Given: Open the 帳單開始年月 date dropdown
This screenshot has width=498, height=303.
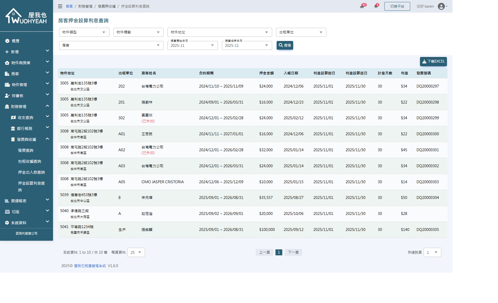Looking at the screenshot, I should 192,45.
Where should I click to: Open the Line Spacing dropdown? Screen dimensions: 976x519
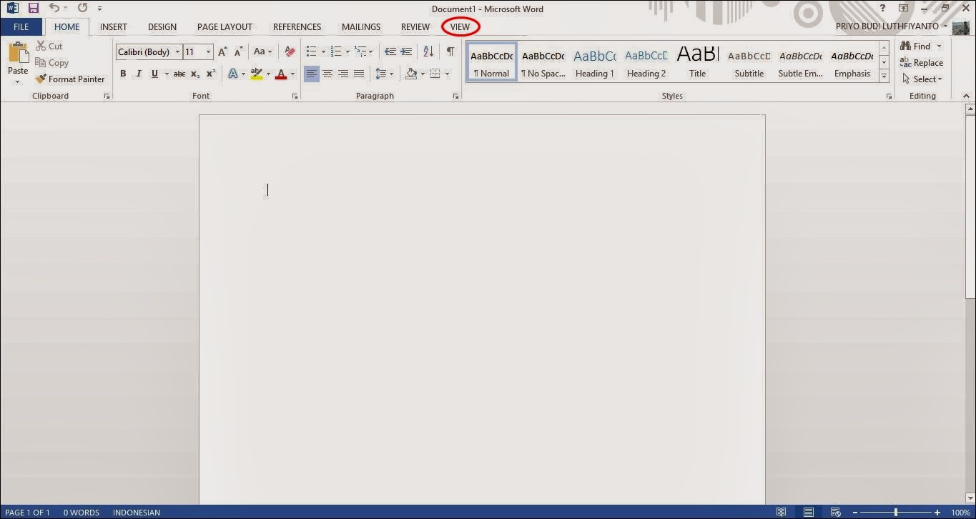coord(383,73)
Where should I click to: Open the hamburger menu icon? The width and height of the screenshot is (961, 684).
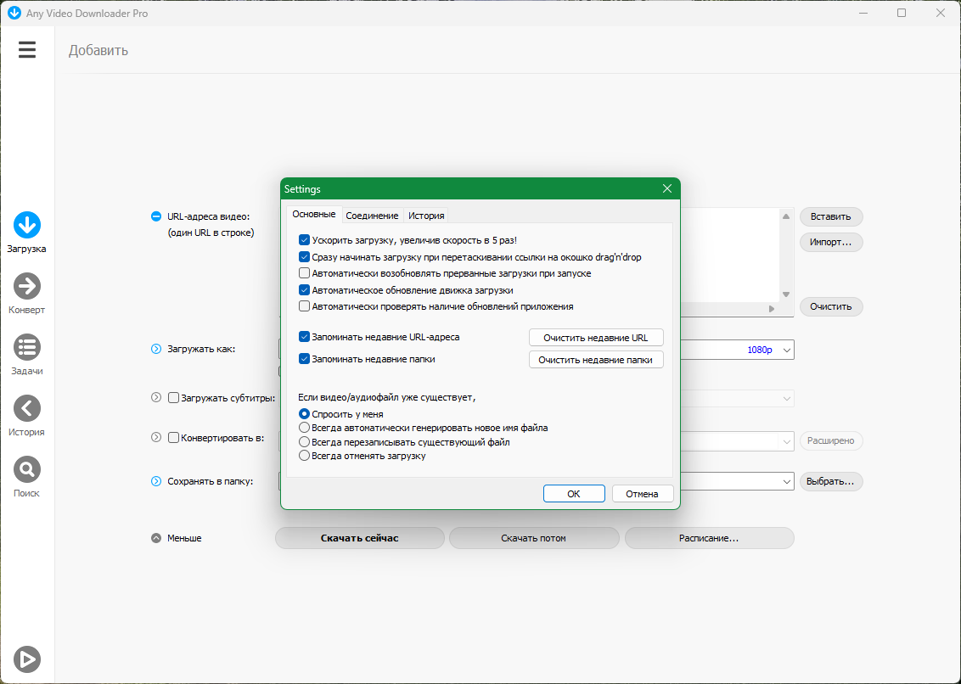[27, 49]
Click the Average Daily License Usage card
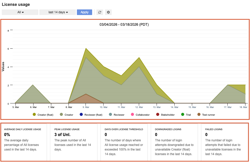The height and width of the screenshot is (163, 250). [x=24, y=142]
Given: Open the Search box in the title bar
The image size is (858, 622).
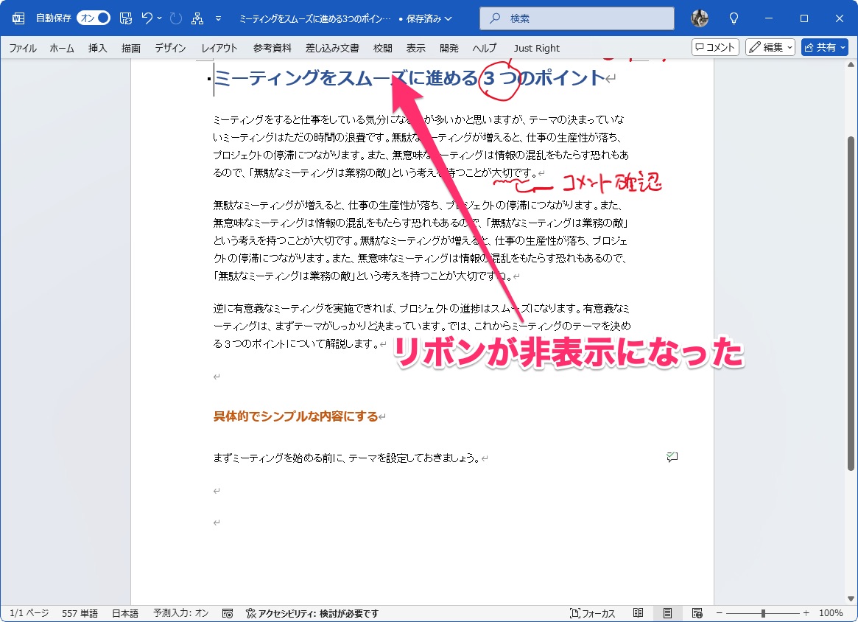Looking at the screenshot, I should pyautogui.click(x=576, y=18).
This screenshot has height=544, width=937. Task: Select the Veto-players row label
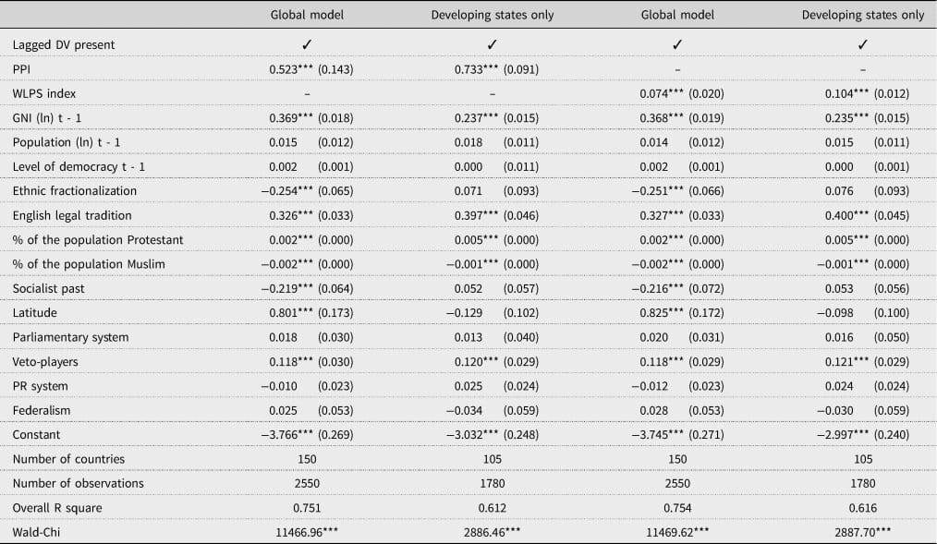45,362

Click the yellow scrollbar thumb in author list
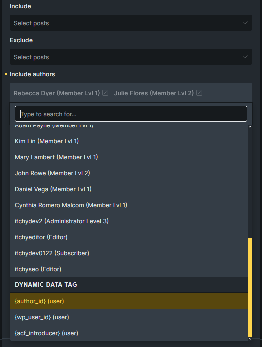(250, 288)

________________

ABOUT THIS TASK: Copy out all the data without changing anything, and drop the pictures.

RESULT OF THE TASK:
Given: Open the 帳單開始年月 date dropdown
This screenshot has width=498, height=303.
Looking at the screenshot, I should 192,45.
Where should I click to: Open the Line Spacing dropdown? Screen dimensions: 976x519
coord(383,73)
Where should I click to: Open the hamburger menu icon? The width and height of the screenshot is (961, 684).
[27, 49]
Click the Average Daily License Usage card
The height and width of the screenshot is (163, 250). [x=24, y=142]
Given: Open the Search box in the title bar
The image size is (858, 622).
Looking at the screenshot, I should pyautogui.click(x=576, y=18).
This screenshot has height=544, width=937. Task: Select the Veto-players row label
45,362

Click the yellow scrollbar thumb in author list
(250, 288)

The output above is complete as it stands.